Реакция была оглушительной и совсем не той, которую ожидал автор. Чаадаев сравнивал публикацию с комедией Гоголя: «Никогда ни один народ не был так бичуем, никогда ни одну страну не волочили так в грязи, никогда не бросали в лицо публике столько грубой брани, и, однако, никогда не достигалось более полного успеха. Неужели же серьезный ум, глубоко размышлявший о своей стране, ее истории и характере народа, должен быть осужден на молчание, потому что он не может устами скомороха высказать патриотическое чувство, которое его гнетет? Почему же мы так снисходительны к циническому уроку комедии и столь пугливы по отношению к строгому слову, проникающему в сущность явлений?»

Петр Яковлевич не рассчитал одного: если позволена критика настоящего, то критика прошлого — нечто совсем иное.

На это дружески указал Чаадаеву Пушкин в личном письме (впрочем, не отправленном): «Хотя лично я сердечно привязан к государю, я далеко не восторгаюсь всем, что вижу вокруг себя; как литератора – меня раздражают, как человек с предрассудками – я оскорблен, – но клянусь честью, что ни за что на свете я не хотел бы переменить отечество или иметь другую историю, кроме истории наших предков, какой нам Бог ее дал».
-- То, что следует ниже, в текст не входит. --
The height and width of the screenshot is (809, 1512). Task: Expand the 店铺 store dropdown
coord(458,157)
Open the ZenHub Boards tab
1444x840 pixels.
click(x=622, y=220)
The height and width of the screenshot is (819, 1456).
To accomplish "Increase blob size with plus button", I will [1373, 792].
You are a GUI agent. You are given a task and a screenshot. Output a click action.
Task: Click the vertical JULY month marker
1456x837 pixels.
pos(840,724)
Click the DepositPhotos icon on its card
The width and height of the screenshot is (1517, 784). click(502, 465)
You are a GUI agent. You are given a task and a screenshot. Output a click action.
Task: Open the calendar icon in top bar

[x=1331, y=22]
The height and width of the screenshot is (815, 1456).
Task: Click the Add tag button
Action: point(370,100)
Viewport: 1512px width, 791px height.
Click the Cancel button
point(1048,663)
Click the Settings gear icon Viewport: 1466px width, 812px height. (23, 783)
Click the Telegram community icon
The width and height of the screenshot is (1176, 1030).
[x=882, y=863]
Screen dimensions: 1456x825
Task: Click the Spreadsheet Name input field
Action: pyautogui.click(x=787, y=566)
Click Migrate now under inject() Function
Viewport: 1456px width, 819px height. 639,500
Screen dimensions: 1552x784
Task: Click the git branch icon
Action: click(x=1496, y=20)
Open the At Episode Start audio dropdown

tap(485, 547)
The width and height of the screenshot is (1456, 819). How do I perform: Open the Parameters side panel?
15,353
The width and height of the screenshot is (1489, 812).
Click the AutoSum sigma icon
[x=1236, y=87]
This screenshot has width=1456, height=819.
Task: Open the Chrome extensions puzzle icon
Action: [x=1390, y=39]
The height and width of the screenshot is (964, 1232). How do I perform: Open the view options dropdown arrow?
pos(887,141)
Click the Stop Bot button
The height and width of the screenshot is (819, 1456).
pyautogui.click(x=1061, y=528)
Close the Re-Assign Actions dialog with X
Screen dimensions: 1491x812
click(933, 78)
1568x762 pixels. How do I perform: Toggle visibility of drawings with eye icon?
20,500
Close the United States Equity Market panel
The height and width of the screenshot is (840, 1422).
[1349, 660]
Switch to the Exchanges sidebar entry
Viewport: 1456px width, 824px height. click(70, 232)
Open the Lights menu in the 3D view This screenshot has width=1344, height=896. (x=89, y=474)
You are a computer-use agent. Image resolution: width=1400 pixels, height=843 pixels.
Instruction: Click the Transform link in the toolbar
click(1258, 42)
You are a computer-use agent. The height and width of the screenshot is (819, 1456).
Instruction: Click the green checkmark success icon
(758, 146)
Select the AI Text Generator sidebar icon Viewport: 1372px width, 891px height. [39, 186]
Император Николай Павлович любил театральные остроты. Но он не был гуманитарием и не привык к изящным хитросплетениям мысли. Его реакция была простой: «Прочитав статью, нахожу, что содержание оной — смесь дерзкой бессмыслицы, достойной умалишенного». Такая оценка вполне совпадала с оценкой большинства образованного общества. Печататься было запрещено; доктор посещал «больного» в течение года.

Хотя в целом правительственная реакция оказалась достаточно стыдлива.

Издатель «Телескопа» Николай Надеждин на тот же срок оказался в Усть-Сысольске и Вологде, затем стал чиновником ведомства народного просвещения в Одессе, а уже в 1843 году редактировал «Журнал министерства внутренних дел» (!). Сам Чаадаев, в отличие от упоминавшегося Герцена, реагировал, как обычно, философически: «Вы мне говорите о преследовании, которому подвергаетесь. Домашний спор, вот и всё. … Вы претендуете на звание представителей идеи; постарайтесь иметь идеи, это будет лучше» («Отрывки и разные мысли». 224, 226).

В российском мессианстве Чаадаев разочаровался: Россия жила не по чаадаевскому лекалу, не собиралась становиться лучшей из Европ, наоборот — предпочла «возвратиться к своему прежнему одиночеству» («Отрывки и разные мысли». 229). Петр Яковлевич не дописал «Апологию» и вскоре вернулся к своим взглядам периода «Философических писем», которые разделял вплоть до кончины в 1856 году.

Европа тем временем также не оправдывала надежд: она не вернулась к христианскому идеалу, шла революционным путем «разрушения и крови» — и высаживалась в Крыму.

Теократическая утопия Петра Яковлевича рассыпалась в прах. Оставалось лишь место для мрачной иронии, скрывающей пропасть отчаяния. Единственным утешением оставалось личное упование, которое «христианский философ» Чаадаев пронес через всю свою жизнь: «Да приидет Царствие Твое».